Start to finish, copy the data exactly.

Collected data:
====
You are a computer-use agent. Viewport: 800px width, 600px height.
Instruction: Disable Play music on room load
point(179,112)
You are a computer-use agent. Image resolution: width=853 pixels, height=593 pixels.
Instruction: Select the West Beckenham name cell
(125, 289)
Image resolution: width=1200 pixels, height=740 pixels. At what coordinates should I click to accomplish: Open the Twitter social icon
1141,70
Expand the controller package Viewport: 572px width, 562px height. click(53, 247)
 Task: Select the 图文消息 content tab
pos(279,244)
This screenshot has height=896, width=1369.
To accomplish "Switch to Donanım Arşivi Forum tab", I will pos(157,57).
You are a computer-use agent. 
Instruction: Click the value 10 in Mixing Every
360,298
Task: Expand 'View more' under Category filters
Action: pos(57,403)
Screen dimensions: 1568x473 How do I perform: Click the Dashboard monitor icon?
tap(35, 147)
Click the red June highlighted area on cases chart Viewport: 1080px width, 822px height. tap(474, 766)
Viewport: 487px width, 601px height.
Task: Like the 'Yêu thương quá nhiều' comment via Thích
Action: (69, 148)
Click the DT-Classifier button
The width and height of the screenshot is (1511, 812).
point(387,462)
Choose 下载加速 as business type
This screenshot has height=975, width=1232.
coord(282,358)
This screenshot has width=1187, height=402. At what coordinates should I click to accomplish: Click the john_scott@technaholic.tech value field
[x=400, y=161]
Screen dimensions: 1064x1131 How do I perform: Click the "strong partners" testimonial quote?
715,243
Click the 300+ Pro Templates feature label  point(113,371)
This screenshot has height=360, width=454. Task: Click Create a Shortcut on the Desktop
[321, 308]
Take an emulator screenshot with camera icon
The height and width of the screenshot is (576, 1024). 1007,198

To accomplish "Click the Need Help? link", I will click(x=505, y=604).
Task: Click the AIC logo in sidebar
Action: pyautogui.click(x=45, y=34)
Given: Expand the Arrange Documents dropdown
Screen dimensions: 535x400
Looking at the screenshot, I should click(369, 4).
====
Answer to this problem:
You are a computer-use agent. Viewport: 800px width, 600px height.
Instruction: Disable Play music on room load
point(179,112)
You are a computer-use agent. Image resolution: width=853 pixels, height=593 pixels.
Instruction: Select the West Beckenham name cell
(125, 289)
Image resolution: width=1200 pixels, height=740 pixels. At what coordinates should I click to accomplish: Open the Twitter social icon
1141,70
Expand the controller package Viewport: 572px width, 562px height. click(53, 247)
 Task: Select the 图文消息 content tab
pos(279,244)
This screenshot has height=896, width=1369.
To accomplish "Switch to Donanım Arşivi Forum tab", I will pos(157,57).
You are a computer-use agent. 
Instruction: Click the value 10 in Mixing Every
360,298
Task: Expand 'View more' under Category filters
Action: pos(57,403)
Screen dimensions: 1568x473 How do I perform: Click the Dashboard monitor icon?
tap(35, 147)
Click the red June highlighted area on cases chart Viewport: 1080px width, 822px height. tap(474, 766)
Viewport: 487px width, 601px height.
Task: Like the 'Yêu thương quá nhiều' comment via Thích
Action: (69, 148)
Click the DT-Classifier button
The width and height of the screenshot is (1511, 812).
point(387,462)
Choose 下载加速 as business type
This screenshot has height=975, width=1232.
coord(282,358)
This screenshot has width=1187, height=402. At what coordinates should I click to accomplish: Click the john_scott@technaholic.tech value field
[x=400, y=161]
Screen dimensions: 1064x1131 How do I perform: Click the "strong partners" testimonial quote?
715,243
Click the 300+ Pro Templates feature label  point(113,371)
This screenshot has height=360, width=454. Task: Click Create a Shortcut on the Desktop
[321, 308]
Take an emulator screenshot with camera icon
The height and width of the screenshot is (576, 1024). 1007,198

To accomplish "Click the Need Help? link", I will click(x=505, y=604).
Task: Click the AIC logo in sidebar
Action: pyautogui.click(x=45, y=34)
Given: Expand the Arrange Documents dropdown
Screen dimensions: 535x400
Looking at the screenshot, I should click(369, 4).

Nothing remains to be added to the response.